La respuesta se encuentra en el himno muy conocido de la liturgia
romana, el «Veni Creator» que designa al Espíritu Santo con el título de
«digitus paternae dexterae», dedo de la diestra del Padre. En los
versos siguientes encontramos luego invocaciones que son del todo en
concordancia con el tema de la vida divina infusa en el hombre: ¡Accende
lumen sensibus, infunde amorem cordibus»!, enciende de luz los
sentidos, infunde el amor en los corazones.
El fulgor de la luz y
las resonancias interiores obra del Espíritu, son aún más claramente
figuradas que el rayo que irrumpe en el lugar, simultáneamente al
ingreso de Jesús y de Pedro, y que da vida al contraste de colores, de
sombras y de expresiones, en las figuras y en los rostros de la pequeña
corte reunida.
Es precisamente con el ingreso de Cristo que la
oscura habitación se ilumina. De hecho, de la ventana ninguna débil luz
trasluce para vencer la sombra que se impone. En cambio, en esa
habitación de ventana oscurecida, sobre la mano de Jesús extendida hacia
delante, se perfila una cruz desnuda de toda apariencia gloriosa, pero
colocada en posición eminente respecto a la escena, con un más que
probable significado simbólico.
Una última observación se refiere
a un hecho fuera de lo normal en la iconografía clásica: la figura de
Cristo está colocada en segundo plano mientras en primer plano,
retratada de espaldas, está la figura de Pedro.

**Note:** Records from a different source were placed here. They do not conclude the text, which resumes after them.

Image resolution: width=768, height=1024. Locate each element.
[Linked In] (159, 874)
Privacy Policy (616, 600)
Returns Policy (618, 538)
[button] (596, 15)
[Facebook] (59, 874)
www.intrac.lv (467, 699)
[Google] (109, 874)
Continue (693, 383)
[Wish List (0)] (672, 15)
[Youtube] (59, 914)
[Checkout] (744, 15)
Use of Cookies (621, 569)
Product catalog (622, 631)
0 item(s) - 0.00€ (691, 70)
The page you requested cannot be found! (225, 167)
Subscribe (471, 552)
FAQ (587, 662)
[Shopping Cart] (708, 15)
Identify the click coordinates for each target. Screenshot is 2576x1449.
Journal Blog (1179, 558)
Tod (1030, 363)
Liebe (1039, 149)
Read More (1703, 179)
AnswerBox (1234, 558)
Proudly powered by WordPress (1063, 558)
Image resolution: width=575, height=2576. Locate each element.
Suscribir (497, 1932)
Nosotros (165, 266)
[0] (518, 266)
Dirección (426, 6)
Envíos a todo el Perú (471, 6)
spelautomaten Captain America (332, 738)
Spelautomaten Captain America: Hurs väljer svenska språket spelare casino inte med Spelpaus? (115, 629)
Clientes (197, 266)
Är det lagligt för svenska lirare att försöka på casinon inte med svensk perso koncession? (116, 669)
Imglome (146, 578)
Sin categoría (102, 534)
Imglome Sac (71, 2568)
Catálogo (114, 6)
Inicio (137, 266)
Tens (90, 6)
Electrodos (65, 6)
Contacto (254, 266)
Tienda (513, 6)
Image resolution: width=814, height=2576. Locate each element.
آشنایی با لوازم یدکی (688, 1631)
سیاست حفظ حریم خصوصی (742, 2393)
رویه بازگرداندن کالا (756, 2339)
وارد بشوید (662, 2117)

Si el primero de los
apóstoles – que con la mano imita a su modo, casi con timidez, el gesto
de Cristo – es en la intención la figura simbólica de la Iglesia, el
pintor nos está poniendo de frente a una indicación precisa: la
invitación a seguir a Cristo pasa por una Iglesia que une grandezas y
miserias, fe vigorosa y también renegada.
La obediencia por parte
de una fe madura comporta frecuentemente la aceptación del límite
histórico que siempre condiciona a la Iglesia en camino y que es
necesario poder trascender. Es precisamente pasando y sufriendo las
muchas contradicciones advertidas que frecuentemente a la gente de fe se
le pide buscar el encuentro con Cristo, hasta volver a encontrar la
nobleza de su rostro y la autoridad del gesto con el que nos llama a
seguirlo.
Fuente: Chiesa


Comentario Druídico:

Este bello cuadro constituye una admonición contra los idólatras y a la vez un recordatorio de que aún desde el abismo del pecado se puede llegar a la cima de la santidad. Muchos adoradores modernos de Mammon, que revistan en las filas del clero católico sucumben por la codicia a la impureza, pecados se hermanan con frecuencia en la almas sumidas en la oscuridad de este culto.